§ **PROBLEM STATEMENT**:
Go over each line of the entries below, count those with "computer", and give only the count.

(DATA UNDER STUDY)

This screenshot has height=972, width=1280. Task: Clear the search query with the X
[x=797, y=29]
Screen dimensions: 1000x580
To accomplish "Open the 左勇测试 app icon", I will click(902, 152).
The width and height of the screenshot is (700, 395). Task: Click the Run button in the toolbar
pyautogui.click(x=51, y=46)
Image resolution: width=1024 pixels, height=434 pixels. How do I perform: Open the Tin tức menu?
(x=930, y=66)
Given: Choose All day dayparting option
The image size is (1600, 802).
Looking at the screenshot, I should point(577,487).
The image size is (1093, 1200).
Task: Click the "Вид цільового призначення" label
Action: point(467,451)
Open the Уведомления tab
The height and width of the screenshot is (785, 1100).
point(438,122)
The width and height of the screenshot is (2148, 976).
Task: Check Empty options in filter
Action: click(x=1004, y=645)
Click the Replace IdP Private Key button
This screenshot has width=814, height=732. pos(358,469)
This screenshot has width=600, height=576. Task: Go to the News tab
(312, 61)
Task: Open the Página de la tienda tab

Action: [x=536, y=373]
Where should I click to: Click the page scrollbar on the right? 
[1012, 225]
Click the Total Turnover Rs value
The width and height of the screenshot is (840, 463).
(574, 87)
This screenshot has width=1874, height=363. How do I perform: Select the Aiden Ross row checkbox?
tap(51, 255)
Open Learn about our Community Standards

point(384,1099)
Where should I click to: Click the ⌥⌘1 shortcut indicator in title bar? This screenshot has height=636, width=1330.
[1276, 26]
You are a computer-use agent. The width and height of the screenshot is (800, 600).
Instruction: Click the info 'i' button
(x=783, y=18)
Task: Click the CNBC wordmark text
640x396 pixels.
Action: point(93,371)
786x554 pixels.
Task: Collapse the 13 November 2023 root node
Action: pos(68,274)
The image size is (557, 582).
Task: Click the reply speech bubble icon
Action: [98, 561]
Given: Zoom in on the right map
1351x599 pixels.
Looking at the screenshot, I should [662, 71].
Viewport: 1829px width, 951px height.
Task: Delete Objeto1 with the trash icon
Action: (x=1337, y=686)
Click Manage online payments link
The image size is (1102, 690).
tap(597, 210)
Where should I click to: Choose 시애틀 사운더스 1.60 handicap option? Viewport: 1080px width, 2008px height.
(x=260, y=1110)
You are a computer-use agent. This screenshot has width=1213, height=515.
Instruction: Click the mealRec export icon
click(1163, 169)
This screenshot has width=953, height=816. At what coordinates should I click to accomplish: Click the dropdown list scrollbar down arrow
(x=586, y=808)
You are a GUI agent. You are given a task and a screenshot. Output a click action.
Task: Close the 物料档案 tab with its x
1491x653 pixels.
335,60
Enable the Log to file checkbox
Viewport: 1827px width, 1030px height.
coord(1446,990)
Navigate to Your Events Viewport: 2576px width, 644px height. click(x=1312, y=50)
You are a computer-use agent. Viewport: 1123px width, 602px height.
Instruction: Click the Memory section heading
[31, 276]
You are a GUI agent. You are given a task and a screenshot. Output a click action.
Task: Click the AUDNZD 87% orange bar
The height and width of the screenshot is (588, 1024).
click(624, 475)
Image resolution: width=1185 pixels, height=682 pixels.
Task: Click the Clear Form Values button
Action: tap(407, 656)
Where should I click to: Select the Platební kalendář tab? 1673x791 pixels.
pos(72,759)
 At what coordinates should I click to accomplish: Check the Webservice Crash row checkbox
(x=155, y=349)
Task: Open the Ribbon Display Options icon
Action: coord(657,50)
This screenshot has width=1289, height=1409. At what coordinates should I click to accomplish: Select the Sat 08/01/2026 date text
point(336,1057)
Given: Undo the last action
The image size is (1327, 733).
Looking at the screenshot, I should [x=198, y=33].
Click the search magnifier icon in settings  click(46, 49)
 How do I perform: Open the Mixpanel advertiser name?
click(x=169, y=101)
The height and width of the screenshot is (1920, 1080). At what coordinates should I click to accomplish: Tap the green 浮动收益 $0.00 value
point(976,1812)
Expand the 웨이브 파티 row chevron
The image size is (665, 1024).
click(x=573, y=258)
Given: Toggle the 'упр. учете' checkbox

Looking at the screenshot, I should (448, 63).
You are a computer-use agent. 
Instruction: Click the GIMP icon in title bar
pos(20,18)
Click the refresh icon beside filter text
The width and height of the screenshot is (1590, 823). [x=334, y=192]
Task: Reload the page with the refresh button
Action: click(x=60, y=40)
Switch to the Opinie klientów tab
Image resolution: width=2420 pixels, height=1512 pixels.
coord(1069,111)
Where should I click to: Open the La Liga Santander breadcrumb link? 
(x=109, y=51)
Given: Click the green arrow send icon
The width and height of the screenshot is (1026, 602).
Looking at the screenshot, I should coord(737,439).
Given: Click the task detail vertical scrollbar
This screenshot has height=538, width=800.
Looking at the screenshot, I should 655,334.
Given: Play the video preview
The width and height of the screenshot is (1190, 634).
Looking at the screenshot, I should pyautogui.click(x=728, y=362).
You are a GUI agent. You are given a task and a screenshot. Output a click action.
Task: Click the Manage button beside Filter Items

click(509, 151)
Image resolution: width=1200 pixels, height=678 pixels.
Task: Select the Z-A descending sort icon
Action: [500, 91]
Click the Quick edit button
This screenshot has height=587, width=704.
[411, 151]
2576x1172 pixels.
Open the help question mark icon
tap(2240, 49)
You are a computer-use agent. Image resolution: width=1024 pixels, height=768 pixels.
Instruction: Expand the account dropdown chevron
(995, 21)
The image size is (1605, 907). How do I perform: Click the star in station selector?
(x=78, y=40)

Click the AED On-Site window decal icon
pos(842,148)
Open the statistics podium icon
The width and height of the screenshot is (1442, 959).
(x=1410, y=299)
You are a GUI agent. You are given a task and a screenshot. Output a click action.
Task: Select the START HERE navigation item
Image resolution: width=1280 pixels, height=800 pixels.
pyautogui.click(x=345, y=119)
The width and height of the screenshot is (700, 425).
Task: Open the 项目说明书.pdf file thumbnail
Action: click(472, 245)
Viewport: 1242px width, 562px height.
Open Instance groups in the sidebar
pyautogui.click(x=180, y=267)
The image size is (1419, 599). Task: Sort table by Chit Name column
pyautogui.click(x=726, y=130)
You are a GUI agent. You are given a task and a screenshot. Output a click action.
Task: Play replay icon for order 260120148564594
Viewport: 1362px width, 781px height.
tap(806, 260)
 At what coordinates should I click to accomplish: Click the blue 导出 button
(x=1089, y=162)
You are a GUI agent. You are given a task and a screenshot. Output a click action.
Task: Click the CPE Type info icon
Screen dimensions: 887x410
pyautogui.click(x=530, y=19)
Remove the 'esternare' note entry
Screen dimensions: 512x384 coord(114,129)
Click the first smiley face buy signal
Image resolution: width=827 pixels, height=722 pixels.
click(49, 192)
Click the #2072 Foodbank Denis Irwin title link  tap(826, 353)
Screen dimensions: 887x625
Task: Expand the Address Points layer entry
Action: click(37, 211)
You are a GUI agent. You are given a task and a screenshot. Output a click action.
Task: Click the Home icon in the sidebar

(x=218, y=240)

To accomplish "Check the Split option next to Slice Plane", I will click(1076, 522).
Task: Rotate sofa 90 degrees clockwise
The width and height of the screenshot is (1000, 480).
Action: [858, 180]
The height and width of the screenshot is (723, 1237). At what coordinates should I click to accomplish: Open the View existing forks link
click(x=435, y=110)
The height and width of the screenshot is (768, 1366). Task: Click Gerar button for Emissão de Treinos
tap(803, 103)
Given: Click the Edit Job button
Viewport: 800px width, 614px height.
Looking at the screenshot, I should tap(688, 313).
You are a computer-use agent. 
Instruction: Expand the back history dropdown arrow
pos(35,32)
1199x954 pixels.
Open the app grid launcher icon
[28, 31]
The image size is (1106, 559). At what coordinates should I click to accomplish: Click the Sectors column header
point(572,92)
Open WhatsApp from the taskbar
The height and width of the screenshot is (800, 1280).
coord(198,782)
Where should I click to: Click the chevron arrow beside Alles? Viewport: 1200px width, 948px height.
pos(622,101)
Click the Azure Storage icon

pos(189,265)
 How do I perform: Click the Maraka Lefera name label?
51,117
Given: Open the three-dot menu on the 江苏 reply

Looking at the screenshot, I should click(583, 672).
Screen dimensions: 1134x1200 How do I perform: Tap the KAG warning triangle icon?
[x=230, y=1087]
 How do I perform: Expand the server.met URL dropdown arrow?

(End DATA UNDER STUDY)

§ **YOUR RESPONSE**:
6